- Location: Gibson Generating Station, Montgomery Township, Indiana
- Coordinates: 38°21′N 87°46′W﻿ / ﻿38.35°N 87.76°W
- Type: reservoir (cooling pond)
- Primary inflows: Lake Fill Pumps, Plant Water Discharges, McCarty Ditch
- Primary outflows: Patoka River, Plant Water Intakes
- Basin countries: United States
- Max. length: 1.5 mi (2.4 km)
- Max. width: 2 mi (3.2 km)
- Surface area: 2,900 acres (1,200 ha)
- Average depth: 15 ft (4.6 m)
- Max. depth: 24 ft (7.3 m)
- Water volume: 7,100,000,000 US gal (0.027 km^{3})
- Residence time: 2 weeks
- Shore length^{1}: 6 mi (9.7 km) (includes the central splitter dike)
- Surface elevation: 350 ft (110 m)
- Frozen: never
- Islands: none
- Settlements: Mount Carmel, Illinois (2 miles NW of the lake)

= Gibson Lake (Indiana) =

Gibson Lake is the cooling pond for Duke Energy Indiana's Gibson Generating Station. Measuring at around 3500 acre, it is the largest lake in Indiana built completely above ground, its shores consisting of rock levees on all but two of the lake's six sides both of which were also built up to build the power plant. Opened to fishing in 1978, Gibson Lake had been a prime source of bass and several types of catfish, bluegill, and carp. The lake was closed to fishing in 2007, due to elevated levels of selenium found in the water of the lake. The only entrance to Gibson Lake was the lake's boat ramp, located due southeast of the plant on Gibson County Road 975 South. Like the lake itself, the ramp has been closed since 2007.

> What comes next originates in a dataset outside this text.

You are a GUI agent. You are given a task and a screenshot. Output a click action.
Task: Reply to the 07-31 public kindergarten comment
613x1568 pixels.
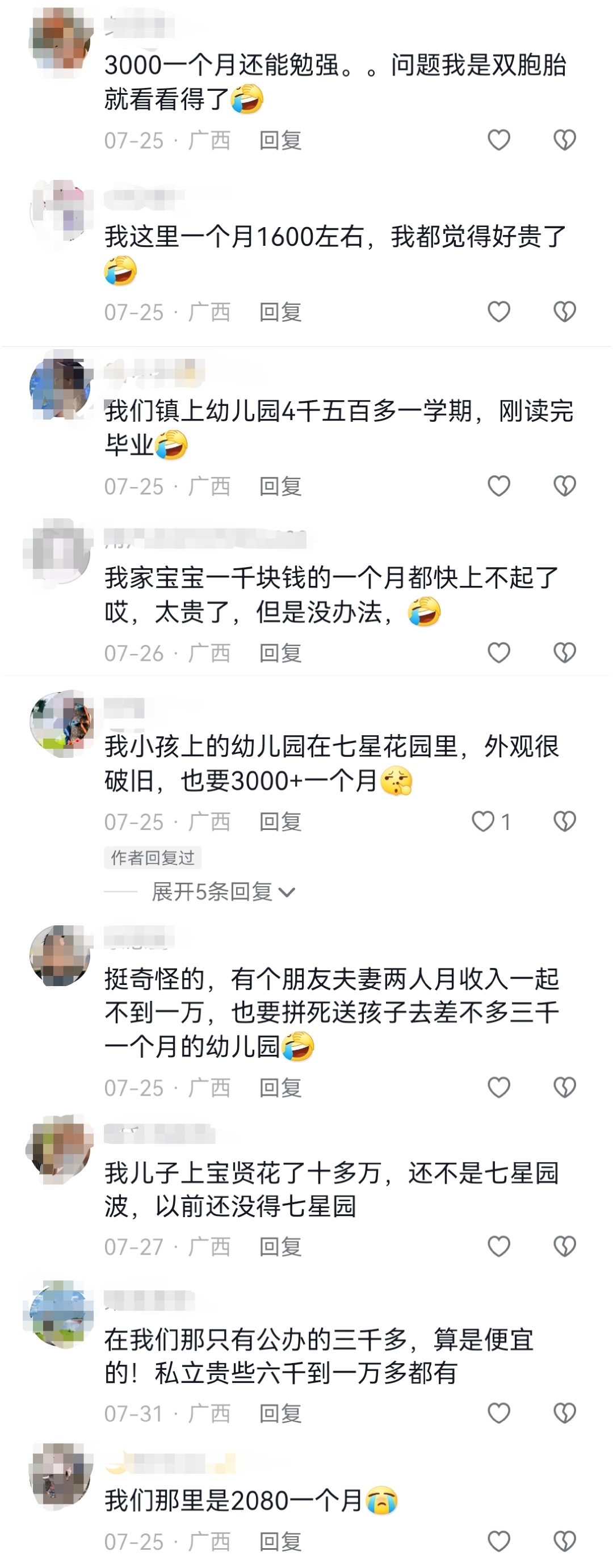[280, 1414]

Gibson Lake, due to it never getting colder than 40 F, caused by the hot outflows from the plant's condensers, is known to produce a little dusting of snow every now and then.

==Wildlife==
The Gibson Lake and the rest of the Gibson Generating Station complex is home to several species of birds. They include:

- Red-throated loon
- Pacific loon
- Eared grebe
- Red-necked grebe
- Western grebe
- American white pelican
- Brown pelican
- Plegadis ibis
- Snowy egret
- Ross's goose
- Wood stork
- White-faced ibis
- Glossy ibis
- Black-bellied whistling duck
- White-winged scoter
- Surf scoter
- Long-tailed duck
- Golden eagle
- Peregrine falcon
- Wild turkey
- King rail
- Piping plover
- Least tern
- Green heron
- Canada goose
- Cackling goose

- American avocet
- Black-necked stilt
- Whimbrel
- Marbled godwit
- Hudsonian godwit
- Purple sandpiper
- Red knot
- Red phalarope
- Laughing gull
- Little gull
- Sabine's gull
- Glaucous gull
- Iceland gull
- Thayer's gull
- Lesser black-backed gull
- Pomarine jaeger
- Parasitic jaeger
- Swainson's hawk
- Gyrfalcon
- Snowy owl
- Le Conte's sparrow
- Henslow's sparrow
- Great blue heron
- Whooping crane
- White-fronted goose
- Mallard duck
- Snow goose
- Blue and green-winged teal

- Many of these birds use the area as a stop-over on their respective destinations. Wildlife and bird watchers will notice that Google Earth and Garmin GPS maps refer to the lake's location as Broad Pond. The ancient Broad Pond-Cane Ridge-Wabash River oxbow was once considered for a National Wildlife Refuge.

===Specialty species===
- Least terns - breed at Gibson Lake and Cane Ridge least tern habitat and may be seen anytime between mid-May and late August or early September.
- Bald eagles - are common during the winter and are usually encountered on a drive around the levee. They nest in the area next to the Wabash River.

==Temperature==
The lake temperature very rarely falls below 40 F at its coldest point, due mainly to the plant's condenser discharges. This often results in lake-effect snow or heavy frost falling in nearby areas.

===Outflow (West) Side===

Annual Temperature Range
| Season | Min | Max |
|---|---|---|
| Winter | 50 °F (10 °C) | 65 °F (18 °C) |
| Summer | 95 °F (35 °C) | 110 °F (43 °C) |

===Inflow (East) Side===

Annual Temperature Range
| Season | Min | Max |
|---|---|---|
| Winter | 40 °F (4 °C) | 55 °F (13 °C) |
| Summer | 88 °F (31 °C) | 95 °F (35 °C) |

The two sides are separated by a splitter dike that juts approximately 500 yards into the lake from the main plant that forces the water to remain in the lake for around 1–2 weeks.